Licensee must not, directly or indirectly, sell, redistribute, rent, lease, lend or sublicense all or any part of the SDK, or enable or allow others to do such things. Licensee must not use the SDK for any purpose that is not expressly permitted under this T&C. Except to the extent permitted by licensing terms in respect to the Third Party Software components or Sample Code included in the SDK, Licensee must not, directly or indirectly, copy (except as expressly permitted under this T&C), modify, adapt, redistribute, decompile, reverse engineer, disassemble, or create derivative works of the SDK or any part thereof, or enable or allow others to do such things. The foregoing restrictions apply except as prohibited by applicable law and only to the extent of such prohibition.

3.5.

Licensee must not exploit the SDK in any unauthorized way, including but not limited to, by way of trespass or burdening network capacity. Any attempt to do so constitutes a violation of the rights of SAMSUNG and licensors of the SDK.

3.6.

Except for the limited license granted to Licensee in this T&C, all rights, title, and interest in and to the SDK and any Updates that are made available to Licensee under this T&C remain, at all times, the sole and exclusive property of SAMSUNG. Licensee agrees to cooperate with SAMSUNG to maintain SAMSUNG's ownership of the SDK, and Licensee agrees to promptly provide notice of any claims or threatened claims relating to the SDK. Apart from the license rights expressly set out in this T&C, SAMSUNG does not grant to Licensee and Licensee does not receive, whether by implication, estoppel or otherwise, any ownership right, title or interest nor any security interest or other interest in any intellectual property rights relating to the SDK, nor in any copy of any part of the foregoing, nor any other licenses, immunity or rights, express or implied.

3.7.

Except as expressly permitted under this T&C, nothing in this T&C grants Licensee any right to use any of SAMSUNG's trademarks, trade names, copyrights, service marks, logos, domain names, patents, trade secrets, other brand features distinctive to SAMSUNG or other intellectual property, which remain, at all times, the sole and exclusive property of SAMSUNG.

3.8.

SAMSUNG may, at any time without notice, extend, enhance, or otherwise modify the SDK. If SAMSUNG makes available Updates, such Updates will be governed by this T&C (unless a separate license is provided with the Update, in which case the terms of that license will govern the Update). Licensee acknowledges that SAMSUNG has no obligation, whether express or implied, to announce or make available any Updates. Where an Update is made available, such Update may have APIs, features, services and/or functionality that are different from those found in the SDK licensed under this T&C.

3.9.

From time to time during the Term, SAMSUNG may provide Licensee with test versions of the SDK. Licensee acknowledges and agrees that Licensee must not rely on such test versions to perform in the same manner as a final-release commercial-grade product and Licensee must not use such test versions with data that is not sufficiently backed up on a regular basis.

3.10.

SAMSUNG has no obligation to provide any maintenance, technical or other support in respect of the SDK.

3.11.

If the Service is distributed, offered, resold, or licensed ("Distribute") under the white-labeling of a third party, SAMSUNG may object to such Distribution if SAMSUNG deems the Distribution adversely affects SAMSUNG's business. In that case, Licensee shall immediately cease to Distribute the Service and discuss in good faith to find an alternative which should be mutually beneficial to both Licensee and SAMSUNG.

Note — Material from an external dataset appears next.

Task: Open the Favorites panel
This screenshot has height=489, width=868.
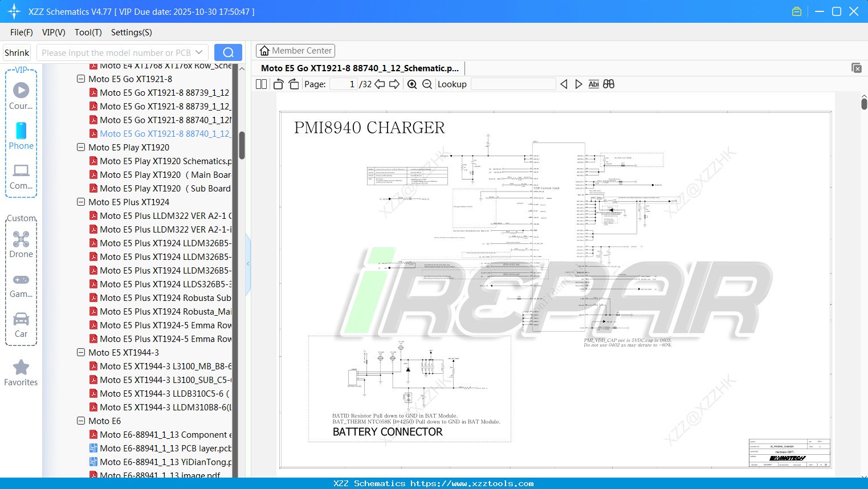Action: tap(21, 372)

4. Conditions and Requirements.

4.1.

Licensee acknowledges and agrees that the Services must comply with the conditions and requirements set out below, as modified by SAMSUNG from time to time:

(a) Licensee will comply with all applicable laws and regulations in connection with this T&C, including without limitation all applicable laws relating to privacy and security.

(b) Licensee will be solely responsible for any and all claims and/or damages arising from or related to the Service installing or launching other executable code itself through the use of a plug-in architecture, calling other frameworks, other APIs or otherwise except as authorized by SAMSUNG in writing in advance. Licensee will be solely responsible for any and all claims and/or damages arising from or related to the download or use of interpreted code in any Service other than the code that is interpreted and run by SAMSUNG's Published APIs and built-in interpreters except as authorized otherwise by SAMSUNG in advance in writing.

(c) Services must comply with all applicable laws and regulations (including the laws and regulations of any jurisdiction in which the Services are offered or made available) and SAMSUNG's internal policies and guidelines. Before Services are available to customer, end users or the public, Licensee shall obtain all required and necessary permissions and/or approvals from relevant government authorities. Licensee must not design or market Services for the purpose of violating any legal rights of any person (including but not limited to privacy rights).

(d) Without limiting any other Licensee's obligations under this T&C, Licensee must ensure that any Service that offers health information or location information based services or functionality notifies and obtains consent from an individual before the individual's health or location data is collected, transmitted or otherwise used by the Service. In addition, Services that use health information based APIs shall comply with SAMSUNG's registration process.

(e) Services that use location-based APIs for real-time route guidance, MUST NOT BE USED FOR ANY EMERGENCY OR LIFE SAVING PURPOSES DUE TO ITS INACCURACY and Licensee must have an end user license agreement in relation to such Services that includes the following notice: "REAL TIME LOCATION DATA ACCESSED VIA THIS SERVICE MAY BE INACCURATE OR INCOMPLETE. LICENSEE'S USE OF THIS SERVICE IS AT ITS SOLE RISK." Licensee shall not use the Service for nuclear energy equipment, air traffic control, the operation of communication system, public transportation control, life support devices, or other devices that may cause deaths, injuries or severe physical or environmental losses in the event that the Service fails to perform in such devices. Any attempt to do so shall be deemed as a material breach under this T&C.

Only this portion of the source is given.